Supplied data:
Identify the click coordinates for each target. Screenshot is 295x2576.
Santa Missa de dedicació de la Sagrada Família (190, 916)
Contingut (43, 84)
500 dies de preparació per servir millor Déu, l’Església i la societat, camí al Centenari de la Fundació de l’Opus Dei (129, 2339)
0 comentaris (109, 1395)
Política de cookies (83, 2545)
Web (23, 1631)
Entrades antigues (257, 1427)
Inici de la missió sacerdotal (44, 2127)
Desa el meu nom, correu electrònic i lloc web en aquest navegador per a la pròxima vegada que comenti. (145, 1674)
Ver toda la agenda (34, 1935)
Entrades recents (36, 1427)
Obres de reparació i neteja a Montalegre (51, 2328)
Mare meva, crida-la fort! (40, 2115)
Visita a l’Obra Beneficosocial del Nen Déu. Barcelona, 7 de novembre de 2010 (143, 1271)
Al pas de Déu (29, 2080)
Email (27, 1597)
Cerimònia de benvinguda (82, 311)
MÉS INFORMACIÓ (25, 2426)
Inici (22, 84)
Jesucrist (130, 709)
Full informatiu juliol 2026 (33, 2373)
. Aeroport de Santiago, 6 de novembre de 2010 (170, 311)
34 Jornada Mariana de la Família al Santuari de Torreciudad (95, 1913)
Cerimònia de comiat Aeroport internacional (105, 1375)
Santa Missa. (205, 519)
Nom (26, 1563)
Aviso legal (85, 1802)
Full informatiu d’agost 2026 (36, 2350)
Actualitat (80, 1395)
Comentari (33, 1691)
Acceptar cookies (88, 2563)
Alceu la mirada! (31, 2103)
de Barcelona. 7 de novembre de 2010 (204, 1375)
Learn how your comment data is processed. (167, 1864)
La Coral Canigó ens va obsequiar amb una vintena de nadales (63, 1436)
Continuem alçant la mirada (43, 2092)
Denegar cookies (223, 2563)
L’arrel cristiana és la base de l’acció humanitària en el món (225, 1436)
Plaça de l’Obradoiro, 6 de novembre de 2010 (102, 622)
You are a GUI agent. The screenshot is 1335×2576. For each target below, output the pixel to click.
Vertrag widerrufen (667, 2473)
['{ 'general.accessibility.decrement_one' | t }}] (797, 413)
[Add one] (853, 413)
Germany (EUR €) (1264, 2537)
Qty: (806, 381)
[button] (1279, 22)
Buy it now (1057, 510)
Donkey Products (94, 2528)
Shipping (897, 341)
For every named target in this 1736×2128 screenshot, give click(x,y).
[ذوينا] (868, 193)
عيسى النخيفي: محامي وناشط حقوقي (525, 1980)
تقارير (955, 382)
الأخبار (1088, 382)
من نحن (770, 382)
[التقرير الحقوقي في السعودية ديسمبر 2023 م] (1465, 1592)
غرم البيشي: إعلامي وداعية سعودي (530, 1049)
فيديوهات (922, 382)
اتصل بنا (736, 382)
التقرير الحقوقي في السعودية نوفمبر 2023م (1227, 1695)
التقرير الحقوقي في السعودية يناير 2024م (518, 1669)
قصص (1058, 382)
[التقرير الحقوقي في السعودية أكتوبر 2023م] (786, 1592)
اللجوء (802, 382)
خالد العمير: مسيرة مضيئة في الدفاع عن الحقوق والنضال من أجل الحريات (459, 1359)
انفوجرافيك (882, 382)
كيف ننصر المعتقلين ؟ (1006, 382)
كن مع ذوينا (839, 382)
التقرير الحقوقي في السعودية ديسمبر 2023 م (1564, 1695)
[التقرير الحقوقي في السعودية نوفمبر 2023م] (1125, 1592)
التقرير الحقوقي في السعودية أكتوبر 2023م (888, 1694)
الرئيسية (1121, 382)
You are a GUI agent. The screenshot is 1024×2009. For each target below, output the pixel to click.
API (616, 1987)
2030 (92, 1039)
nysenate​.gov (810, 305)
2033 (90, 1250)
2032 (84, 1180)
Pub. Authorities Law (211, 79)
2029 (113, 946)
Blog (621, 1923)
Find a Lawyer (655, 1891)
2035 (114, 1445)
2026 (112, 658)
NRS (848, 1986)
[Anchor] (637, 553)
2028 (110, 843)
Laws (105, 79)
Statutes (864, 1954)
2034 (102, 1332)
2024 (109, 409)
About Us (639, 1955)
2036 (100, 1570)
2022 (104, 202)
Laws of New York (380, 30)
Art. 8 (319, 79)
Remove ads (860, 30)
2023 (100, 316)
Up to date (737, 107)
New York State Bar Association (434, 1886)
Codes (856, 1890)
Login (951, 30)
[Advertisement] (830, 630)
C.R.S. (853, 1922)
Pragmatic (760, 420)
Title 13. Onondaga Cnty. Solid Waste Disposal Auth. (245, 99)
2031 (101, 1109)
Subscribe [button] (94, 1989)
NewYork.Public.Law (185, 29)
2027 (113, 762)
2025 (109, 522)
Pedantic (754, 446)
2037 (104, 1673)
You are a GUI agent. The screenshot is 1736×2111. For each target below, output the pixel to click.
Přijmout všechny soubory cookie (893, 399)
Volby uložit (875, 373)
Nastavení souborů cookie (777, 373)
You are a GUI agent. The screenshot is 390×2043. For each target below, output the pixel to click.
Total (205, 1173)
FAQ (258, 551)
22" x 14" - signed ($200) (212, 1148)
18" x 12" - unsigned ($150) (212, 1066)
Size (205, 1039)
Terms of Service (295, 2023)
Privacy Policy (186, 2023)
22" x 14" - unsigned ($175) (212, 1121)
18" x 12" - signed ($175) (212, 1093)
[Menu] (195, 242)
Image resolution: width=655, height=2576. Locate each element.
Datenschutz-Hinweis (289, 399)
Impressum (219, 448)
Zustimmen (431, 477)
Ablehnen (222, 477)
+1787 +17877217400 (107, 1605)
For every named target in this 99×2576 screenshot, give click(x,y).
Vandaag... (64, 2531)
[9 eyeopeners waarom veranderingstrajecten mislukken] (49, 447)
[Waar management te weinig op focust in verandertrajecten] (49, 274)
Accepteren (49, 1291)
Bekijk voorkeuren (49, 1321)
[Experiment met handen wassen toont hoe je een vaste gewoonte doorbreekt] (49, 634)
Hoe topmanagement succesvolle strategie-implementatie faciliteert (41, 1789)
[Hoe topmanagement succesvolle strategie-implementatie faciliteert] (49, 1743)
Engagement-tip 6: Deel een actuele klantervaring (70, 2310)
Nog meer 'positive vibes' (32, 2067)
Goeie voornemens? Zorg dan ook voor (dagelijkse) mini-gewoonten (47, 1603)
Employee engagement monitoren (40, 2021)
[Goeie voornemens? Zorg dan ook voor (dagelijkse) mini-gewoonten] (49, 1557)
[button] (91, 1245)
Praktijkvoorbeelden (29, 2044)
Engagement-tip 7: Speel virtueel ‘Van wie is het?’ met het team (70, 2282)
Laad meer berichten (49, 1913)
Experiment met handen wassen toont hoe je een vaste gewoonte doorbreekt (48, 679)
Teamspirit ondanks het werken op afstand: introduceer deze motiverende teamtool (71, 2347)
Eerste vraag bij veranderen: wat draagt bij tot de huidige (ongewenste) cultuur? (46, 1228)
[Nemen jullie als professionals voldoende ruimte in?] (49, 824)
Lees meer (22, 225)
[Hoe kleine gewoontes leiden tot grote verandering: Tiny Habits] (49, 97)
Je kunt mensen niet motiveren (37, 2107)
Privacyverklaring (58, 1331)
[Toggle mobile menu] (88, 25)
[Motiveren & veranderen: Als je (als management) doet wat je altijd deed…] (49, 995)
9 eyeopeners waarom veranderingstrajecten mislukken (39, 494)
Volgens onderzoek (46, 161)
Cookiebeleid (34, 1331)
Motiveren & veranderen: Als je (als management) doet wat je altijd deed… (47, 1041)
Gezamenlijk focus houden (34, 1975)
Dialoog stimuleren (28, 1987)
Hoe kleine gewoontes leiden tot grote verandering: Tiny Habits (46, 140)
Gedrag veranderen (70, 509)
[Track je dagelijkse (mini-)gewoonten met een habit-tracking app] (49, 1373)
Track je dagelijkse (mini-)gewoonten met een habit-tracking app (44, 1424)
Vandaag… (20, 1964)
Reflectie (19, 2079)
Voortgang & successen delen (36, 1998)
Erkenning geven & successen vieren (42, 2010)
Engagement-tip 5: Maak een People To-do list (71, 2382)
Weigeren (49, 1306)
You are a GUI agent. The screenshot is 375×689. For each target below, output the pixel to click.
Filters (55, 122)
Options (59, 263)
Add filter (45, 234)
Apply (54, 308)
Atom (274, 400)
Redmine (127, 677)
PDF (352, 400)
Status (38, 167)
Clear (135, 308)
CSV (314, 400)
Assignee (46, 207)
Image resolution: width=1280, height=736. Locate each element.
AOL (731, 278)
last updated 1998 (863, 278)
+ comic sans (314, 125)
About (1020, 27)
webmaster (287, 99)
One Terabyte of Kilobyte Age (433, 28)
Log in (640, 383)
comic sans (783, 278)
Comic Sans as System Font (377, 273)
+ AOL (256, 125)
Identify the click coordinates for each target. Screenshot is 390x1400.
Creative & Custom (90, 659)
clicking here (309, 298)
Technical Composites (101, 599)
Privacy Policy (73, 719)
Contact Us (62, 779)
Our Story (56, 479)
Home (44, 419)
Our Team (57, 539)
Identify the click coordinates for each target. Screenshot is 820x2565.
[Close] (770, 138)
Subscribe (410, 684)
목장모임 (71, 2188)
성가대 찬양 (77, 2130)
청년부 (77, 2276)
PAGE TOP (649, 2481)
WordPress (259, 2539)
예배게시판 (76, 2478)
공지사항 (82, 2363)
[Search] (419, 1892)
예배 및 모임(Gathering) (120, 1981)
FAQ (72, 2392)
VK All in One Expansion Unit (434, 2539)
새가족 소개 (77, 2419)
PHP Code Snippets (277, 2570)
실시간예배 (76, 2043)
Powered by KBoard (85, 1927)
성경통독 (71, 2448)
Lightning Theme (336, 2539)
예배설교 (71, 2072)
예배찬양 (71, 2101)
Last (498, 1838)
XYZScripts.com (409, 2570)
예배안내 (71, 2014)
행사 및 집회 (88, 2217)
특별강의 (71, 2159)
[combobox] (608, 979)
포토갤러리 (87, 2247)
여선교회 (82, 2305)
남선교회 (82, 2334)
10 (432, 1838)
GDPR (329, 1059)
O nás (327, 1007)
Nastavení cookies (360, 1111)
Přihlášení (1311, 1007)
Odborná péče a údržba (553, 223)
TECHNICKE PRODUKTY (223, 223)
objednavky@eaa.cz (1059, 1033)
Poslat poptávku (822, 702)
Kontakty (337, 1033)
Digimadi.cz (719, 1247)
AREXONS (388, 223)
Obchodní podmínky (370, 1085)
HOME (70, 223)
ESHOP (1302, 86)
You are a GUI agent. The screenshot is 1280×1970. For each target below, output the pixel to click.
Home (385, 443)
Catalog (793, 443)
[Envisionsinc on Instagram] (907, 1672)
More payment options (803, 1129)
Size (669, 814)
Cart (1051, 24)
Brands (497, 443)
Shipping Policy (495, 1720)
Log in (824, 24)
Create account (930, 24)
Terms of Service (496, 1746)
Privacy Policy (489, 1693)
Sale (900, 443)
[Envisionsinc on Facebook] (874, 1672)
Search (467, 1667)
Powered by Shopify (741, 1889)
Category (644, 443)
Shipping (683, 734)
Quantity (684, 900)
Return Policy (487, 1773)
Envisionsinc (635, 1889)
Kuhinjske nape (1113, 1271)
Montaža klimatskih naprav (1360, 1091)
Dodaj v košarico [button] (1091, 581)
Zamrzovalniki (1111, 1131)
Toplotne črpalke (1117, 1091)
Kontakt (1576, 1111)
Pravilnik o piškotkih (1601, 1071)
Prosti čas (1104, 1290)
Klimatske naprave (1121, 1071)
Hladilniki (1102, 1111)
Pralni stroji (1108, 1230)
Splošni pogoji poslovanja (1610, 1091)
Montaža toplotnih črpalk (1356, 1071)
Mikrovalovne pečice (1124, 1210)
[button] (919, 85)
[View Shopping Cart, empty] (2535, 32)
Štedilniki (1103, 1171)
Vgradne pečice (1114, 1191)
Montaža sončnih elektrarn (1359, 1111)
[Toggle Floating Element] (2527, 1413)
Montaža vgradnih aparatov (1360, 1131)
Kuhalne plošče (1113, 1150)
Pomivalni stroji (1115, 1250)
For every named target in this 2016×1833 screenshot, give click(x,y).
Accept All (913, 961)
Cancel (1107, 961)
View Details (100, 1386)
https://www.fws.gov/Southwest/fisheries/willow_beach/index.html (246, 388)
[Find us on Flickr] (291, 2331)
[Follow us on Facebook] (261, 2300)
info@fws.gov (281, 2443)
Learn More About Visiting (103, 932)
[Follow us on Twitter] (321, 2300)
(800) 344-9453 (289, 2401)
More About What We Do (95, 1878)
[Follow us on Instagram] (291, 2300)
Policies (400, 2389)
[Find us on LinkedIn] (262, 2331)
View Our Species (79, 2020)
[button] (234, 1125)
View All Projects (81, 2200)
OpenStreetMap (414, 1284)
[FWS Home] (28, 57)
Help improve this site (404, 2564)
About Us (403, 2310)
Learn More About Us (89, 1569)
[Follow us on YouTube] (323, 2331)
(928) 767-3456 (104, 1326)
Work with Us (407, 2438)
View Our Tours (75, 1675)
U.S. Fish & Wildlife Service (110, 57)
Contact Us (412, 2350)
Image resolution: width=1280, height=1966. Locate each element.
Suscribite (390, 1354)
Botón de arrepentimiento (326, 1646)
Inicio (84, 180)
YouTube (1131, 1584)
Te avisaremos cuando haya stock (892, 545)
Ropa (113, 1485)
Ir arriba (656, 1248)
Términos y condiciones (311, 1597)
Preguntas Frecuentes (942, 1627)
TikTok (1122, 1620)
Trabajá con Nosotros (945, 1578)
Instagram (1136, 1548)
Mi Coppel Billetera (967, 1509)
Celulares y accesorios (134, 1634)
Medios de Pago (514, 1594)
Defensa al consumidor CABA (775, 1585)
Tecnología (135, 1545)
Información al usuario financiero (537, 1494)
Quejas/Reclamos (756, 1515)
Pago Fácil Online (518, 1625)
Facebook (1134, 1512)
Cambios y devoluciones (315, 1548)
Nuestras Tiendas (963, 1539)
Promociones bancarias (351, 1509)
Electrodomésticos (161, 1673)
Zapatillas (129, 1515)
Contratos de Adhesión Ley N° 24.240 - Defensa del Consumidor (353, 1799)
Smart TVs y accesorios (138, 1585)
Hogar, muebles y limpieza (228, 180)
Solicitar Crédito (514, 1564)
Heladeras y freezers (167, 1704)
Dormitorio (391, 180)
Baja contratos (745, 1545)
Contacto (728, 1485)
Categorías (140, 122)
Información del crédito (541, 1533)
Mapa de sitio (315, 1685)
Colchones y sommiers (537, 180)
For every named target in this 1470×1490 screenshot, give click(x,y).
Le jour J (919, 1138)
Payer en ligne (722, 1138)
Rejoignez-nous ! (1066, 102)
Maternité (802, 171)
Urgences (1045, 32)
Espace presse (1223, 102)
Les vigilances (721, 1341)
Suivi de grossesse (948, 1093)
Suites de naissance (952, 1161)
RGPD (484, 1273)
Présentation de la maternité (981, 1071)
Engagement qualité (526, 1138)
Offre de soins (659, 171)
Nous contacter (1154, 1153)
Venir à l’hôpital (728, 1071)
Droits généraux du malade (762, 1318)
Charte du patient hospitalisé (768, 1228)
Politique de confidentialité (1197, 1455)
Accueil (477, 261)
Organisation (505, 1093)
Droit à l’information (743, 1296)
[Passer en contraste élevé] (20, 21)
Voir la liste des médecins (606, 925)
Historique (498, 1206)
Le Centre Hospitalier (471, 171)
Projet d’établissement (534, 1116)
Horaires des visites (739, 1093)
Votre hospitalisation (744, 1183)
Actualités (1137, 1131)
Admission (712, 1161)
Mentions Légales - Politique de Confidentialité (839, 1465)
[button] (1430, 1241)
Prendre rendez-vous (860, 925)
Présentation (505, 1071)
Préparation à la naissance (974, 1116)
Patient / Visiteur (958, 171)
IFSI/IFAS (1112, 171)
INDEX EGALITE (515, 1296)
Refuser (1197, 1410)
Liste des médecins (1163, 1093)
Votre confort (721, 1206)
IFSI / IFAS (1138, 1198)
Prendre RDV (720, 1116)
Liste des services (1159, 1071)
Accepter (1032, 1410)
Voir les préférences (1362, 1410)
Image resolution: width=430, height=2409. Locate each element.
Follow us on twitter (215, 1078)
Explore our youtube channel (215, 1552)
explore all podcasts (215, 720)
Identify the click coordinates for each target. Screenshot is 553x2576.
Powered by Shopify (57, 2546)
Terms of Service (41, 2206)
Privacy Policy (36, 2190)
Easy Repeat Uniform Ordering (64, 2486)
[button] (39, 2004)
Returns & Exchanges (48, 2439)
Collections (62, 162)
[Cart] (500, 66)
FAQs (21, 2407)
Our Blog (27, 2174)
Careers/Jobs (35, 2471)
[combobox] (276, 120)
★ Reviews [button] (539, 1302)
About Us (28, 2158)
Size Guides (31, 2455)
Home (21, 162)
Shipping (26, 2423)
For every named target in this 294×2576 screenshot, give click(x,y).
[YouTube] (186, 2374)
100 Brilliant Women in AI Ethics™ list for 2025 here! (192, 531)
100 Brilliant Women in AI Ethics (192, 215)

What the task asks:
Above are records; repeat only the lines starting at the line with "Login (951, 30)" and ending at the line with "FAQ (258, 551)", exactly as they appear, both included.

Exercise output:
Login (951, 30)
[Advertisement] (830, 630)
C.R.S. (853, 1922)
Pragmatic (760, 420)
Title 13. Onondaga Cnty. Solid Waste Disposal Auth. (245, 99)
2031 (101, 1109)
Subscribe [button] (94, 1989)
NewYork.Public.Law (185, 29)
2027 (113, 762)
2025 (109, 522)
Pedantic (754, 446)
2037 (104, 1673)
You are a GUI agent. The screenshot is 1736×2111. For each target below, output the pixel to click.
Přijmout všechny soubory cookie (893, 399)
Volby uložit (875, 373)
Nastavení souborů cookie (777, 373)
You are a GUI agent. The screenshot is 390×2043. For each target below, output the pixel to click.
Total (205, 1173)
FAQ (258, 551)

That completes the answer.